ところが、この僅かの間に汐が満ちていた。階段までは深くて戻れない。岸壁も到底登れない。沖を見ると海は底なしで波がヒタヒタと寄せてくる。友達は早くしろと怒鳴る。水が股上まで来た。大声で泣いた。気づいたおじさんがモップ棒を降ろし、辛うじて引き揚げてもらった。
次は高校生の時だ。転校試験を受けるために、知人の案内で学校に向かう。道中の踏切が難物で、遮断機が閉じてから電車通過までが長いのだ。やっと手前の線路を右から電車が通過したと思いきや、次は左からの警報が鳴り始めた。これがなかなか来ない。予定時間が迫りつつある。
やっと来た。最後の車両が通過していく。早く行けよ・・。遮断機が上がるのも待てず、隙間から踏切内に進もうとした時、「危ない」という声と共に体が引かれた(知人が引いてくれた)。次の瞬間、突然右から黒い車体が現れ、警笛音と共に目の前を爆走して行った。疾風と恐怖で口が痙攣した。

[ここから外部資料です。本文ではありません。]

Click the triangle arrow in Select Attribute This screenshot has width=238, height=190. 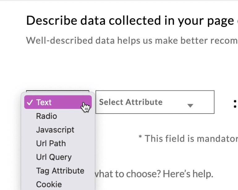pos(190,106)
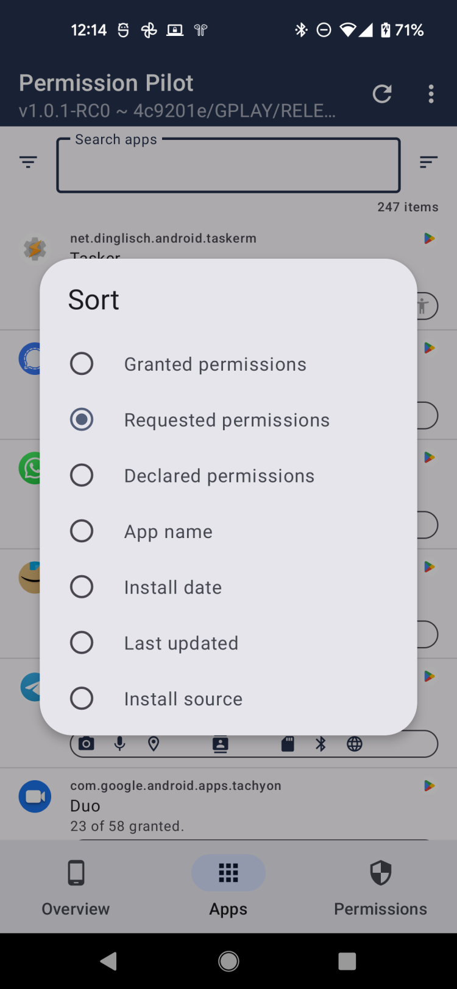Tap the Tasker app icon
The image size is (457, 989).
click(35, 248)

これも高校生の頃だ。自転車で三浦半島まで出かけた。さすがに遠く、帰り道は疲れて注意散漫となったのだろう、横浜駅近くの大通りで、この先で右折するという意識からか、意味もなく自転車がスーッと右に流れた。突然、右を走る乗用車が急ブレーキをかけて停止した。
運転手は中年の男性だった。サングラスをかけていたので視線は分からない。助手席はその妻か、後部座席には自分と同年齢の女性がいたような気がする。その二人は目を見開いて自分を見つめていた。慌てて自転車を引き下げ、頭を下げた。何もなかったように車は立ち去った。(続く)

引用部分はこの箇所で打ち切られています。